> **What the exercise asks**: Only a slice of the listing below is wanted. Retype the lines from the one containing "Given: Open the Tools menu" through the one containing "You are a computer-use agent. 1493x697", exactly, both ends included.

> **Material for this task**:
◆ ◆ ◆

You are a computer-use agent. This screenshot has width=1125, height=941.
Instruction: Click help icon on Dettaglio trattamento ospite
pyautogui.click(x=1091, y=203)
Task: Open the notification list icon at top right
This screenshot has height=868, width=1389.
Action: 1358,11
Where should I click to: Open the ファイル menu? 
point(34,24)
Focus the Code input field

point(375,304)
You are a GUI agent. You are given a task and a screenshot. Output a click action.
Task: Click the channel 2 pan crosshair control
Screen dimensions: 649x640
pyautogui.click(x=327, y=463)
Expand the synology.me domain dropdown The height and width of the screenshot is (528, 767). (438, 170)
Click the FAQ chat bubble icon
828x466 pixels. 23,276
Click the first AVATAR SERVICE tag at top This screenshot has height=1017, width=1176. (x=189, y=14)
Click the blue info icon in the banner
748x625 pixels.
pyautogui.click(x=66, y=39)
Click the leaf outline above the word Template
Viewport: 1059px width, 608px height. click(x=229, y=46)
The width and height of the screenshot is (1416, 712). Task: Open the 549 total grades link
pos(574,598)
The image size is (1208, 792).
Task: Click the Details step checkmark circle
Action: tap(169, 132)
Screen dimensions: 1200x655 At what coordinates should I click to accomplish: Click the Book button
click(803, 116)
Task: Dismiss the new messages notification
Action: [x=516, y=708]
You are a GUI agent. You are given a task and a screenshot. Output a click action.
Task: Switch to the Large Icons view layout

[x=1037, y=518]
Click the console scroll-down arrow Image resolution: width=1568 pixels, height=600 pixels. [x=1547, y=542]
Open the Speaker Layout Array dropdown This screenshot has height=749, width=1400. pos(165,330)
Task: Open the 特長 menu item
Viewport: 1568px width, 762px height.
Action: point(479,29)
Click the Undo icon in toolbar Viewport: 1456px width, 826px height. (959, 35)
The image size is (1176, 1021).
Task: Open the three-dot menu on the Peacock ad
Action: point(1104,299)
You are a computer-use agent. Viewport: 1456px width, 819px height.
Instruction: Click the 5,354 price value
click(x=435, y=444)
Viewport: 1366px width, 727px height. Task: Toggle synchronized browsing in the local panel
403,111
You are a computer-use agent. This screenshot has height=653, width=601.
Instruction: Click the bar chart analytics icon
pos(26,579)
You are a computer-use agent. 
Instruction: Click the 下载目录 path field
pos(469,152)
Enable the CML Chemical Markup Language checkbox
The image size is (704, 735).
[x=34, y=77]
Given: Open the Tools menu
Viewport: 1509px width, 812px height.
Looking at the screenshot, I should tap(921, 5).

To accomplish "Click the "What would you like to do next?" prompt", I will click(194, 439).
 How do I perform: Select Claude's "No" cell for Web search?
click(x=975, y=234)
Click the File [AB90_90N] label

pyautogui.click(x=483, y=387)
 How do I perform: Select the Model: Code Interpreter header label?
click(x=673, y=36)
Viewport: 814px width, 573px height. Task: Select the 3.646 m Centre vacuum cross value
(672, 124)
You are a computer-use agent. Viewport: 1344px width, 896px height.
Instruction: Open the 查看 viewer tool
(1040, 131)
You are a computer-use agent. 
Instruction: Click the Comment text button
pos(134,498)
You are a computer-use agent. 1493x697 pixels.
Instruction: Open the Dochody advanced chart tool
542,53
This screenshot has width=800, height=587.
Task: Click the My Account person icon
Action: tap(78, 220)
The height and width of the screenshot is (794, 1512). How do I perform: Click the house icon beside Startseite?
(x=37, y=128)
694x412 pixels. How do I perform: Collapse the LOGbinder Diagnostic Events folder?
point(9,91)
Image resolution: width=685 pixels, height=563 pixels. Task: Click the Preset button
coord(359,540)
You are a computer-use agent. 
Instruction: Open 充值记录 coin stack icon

◆ ◆ ◆

> **Solution to this exercise**:
Given: Open the Tools menu
Viewport: 1509px width, 812px height.
Looking at the screenshot, I should tap(921, 5).

To accomplish "Click the "What would you like to do next?" prompt", I will click(194, 439).
 How do I perform: Select Claude's "No" cell for Web search?
click(x=975, y=234)
Click the File [AB90_90N] label

pyautogui.click(x=483, y=387)
 How do I perform: Select the Model: Code Interpreter header label?
click(x=673, y=36)
Viewport: 814px width, 573px height. Task: Select the 3.646 m Centre vacuum cross value
(672, 124)
You are a computer-use agent. Viewport: 1344px width, 896px height.
Instruction: Open the 查看 viewer tool
(1040, 131)
You are a computer-use agent. 
Instruction: Click the Comment text button
pos(134,498)
You are a computer-use agent. 1493x697 pixels.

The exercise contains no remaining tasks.